Isaac married Rebekah from among Abraham’s relatives. She gave birth to twins, Esau and Jacob.. God chose Jacob to be the one from whom the Savior would come and to receive the blessing God had given first to Abraham and then to Isaac. When the time came for Isaac to give that blessing to Jacob, however, he planned to give it to his favorite son, Esau. Rebekah and Jacob then deceived him into giving the blessing to Jacob.
Jacob fled from Esau, who wanted to kill him. He ran to his uncle Laban in Haran. There Jacob served Laban for twenty years, who deceived him in turn. In spite of the unfair things Laban did to Jacob, the Lord caused Jacob to prosper, making him a wealthy man with wives, children, flocks, and herds. The Lord changed Jacob’s name to Israel, after whom God’s people, the Israelites, were named.

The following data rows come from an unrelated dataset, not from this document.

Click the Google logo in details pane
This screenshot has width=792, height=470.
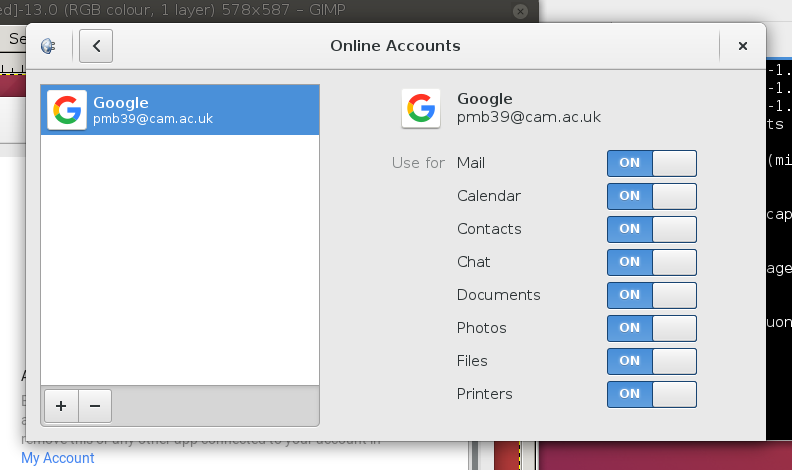(421, 108)
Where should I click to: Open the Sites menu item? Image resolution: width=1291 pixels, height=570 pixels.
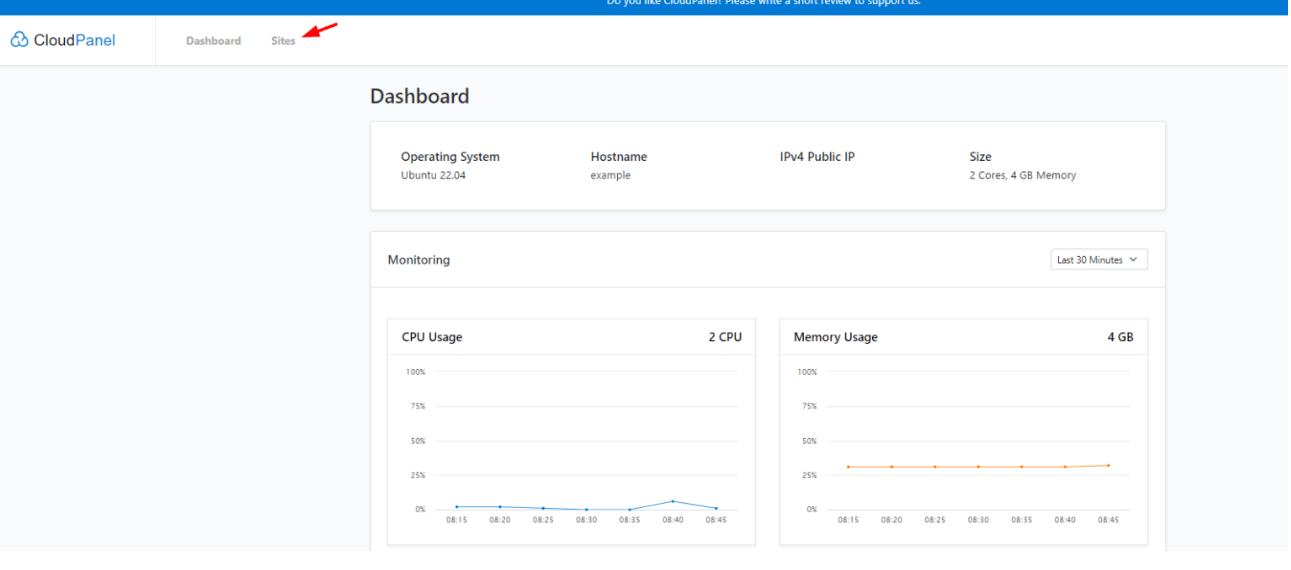coord(283,41)
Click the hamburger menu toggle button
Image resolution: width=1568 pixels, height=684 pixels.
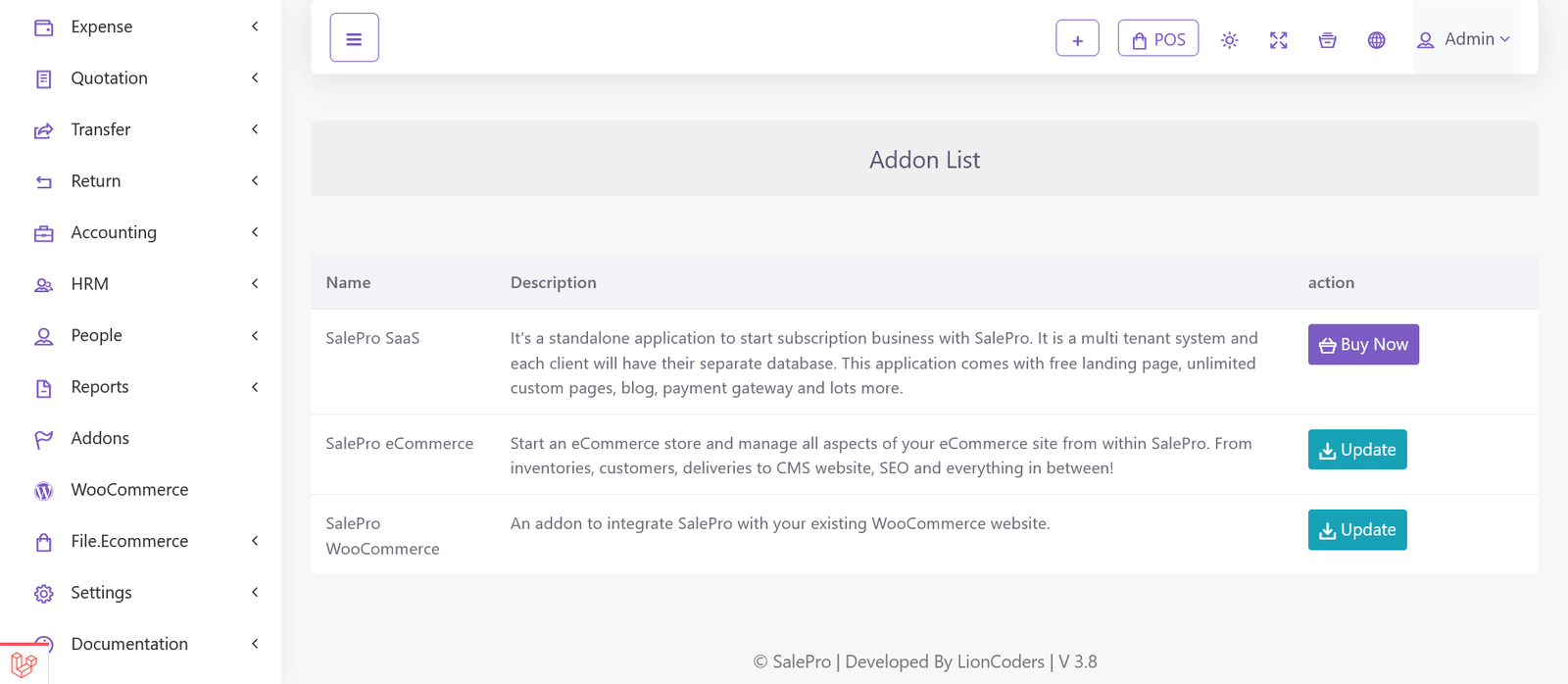(354, 38)
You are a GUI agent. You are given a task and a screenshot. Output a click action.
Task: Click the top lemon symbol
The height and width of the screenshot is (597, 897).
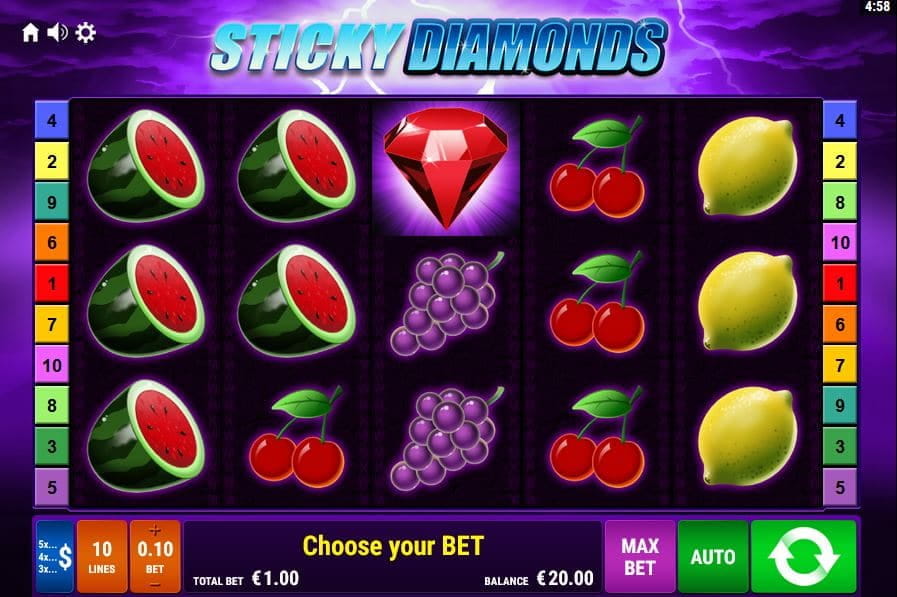747,166
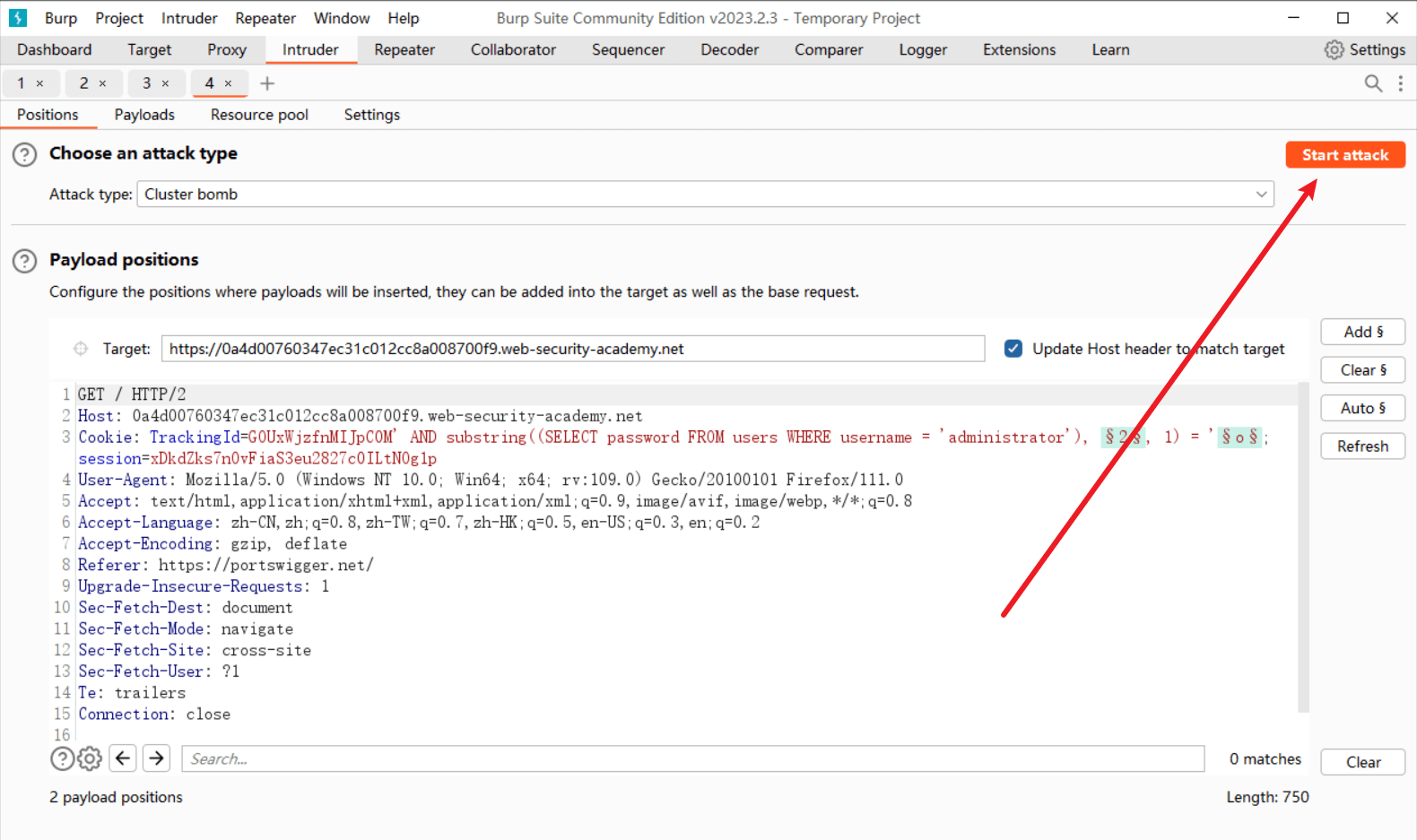Open the Burp menu
The image size is (1417, 840).
(61, 18)
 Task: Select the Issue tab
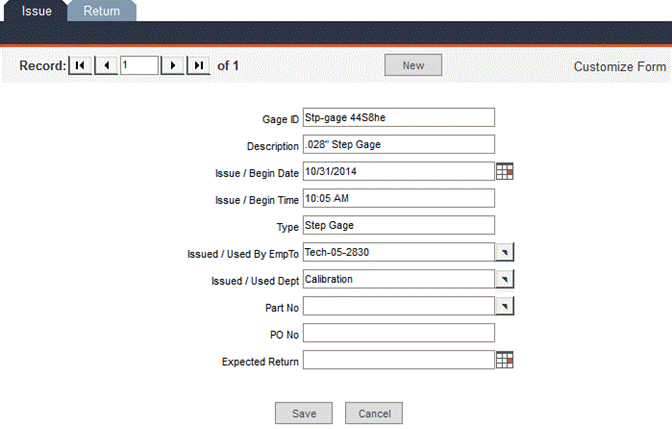coord(37,11)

Jacob had twelve sons. His favorite son was Joseph. For this reason Joseph’s brothers hated him. They sold him into slavery to some Midianite traders, who resold him in Egypt to Potiphar, an officer of Pharaoh. The Lord was with Joseph and caused him to prosper. When he was Potiphar’s overseer, he ran away from Potiphar’s wife’s sexual advances. She in turn accused him of raping her, for which reason he was then imprisoned. While he was in prison, Pharaoh had a dream. Pharaoh’s cupbearer told him that Joseph could interpret dreams. Pharaoh called for Joseph, who explained the dream meant there would be seven years of plenty followed by seven years of famine. After also suggesting that food be stored during the bountiful years to provide for the years of famine, Pharaoh promoted Joseph to prime minister of Egypt. During the famine Joseph’s brothers came to buy grain. He recognized them, though they did not recognize him. After testing them, Joseph revealed his identity to them. He invited his father and brothers to move to Egypt with their families, where he would provide for them. They moved to Goshen, being seventy in number. Before Jacob died, he foretold that his son Judah would be the next descendant from whom the Savior would come.
After Joseph had died, a Pharaoh arose who did not know Joseph. He enslaved Jacob’s descendants, now known as the Israelites, and treated them harshly. To prevent the further growth of the Israelite nation, he ordered that all the boys born to the Israelites must be killed at birth. The infant Moses, however, was saved from death by the providence of God. His mother hid him for three months. She then placed him in a basket and set him afloat on the Nile. Pharaoh’s daughter discovered him. Deciding to raise him herself, she hired Moses’ mother to nurse him.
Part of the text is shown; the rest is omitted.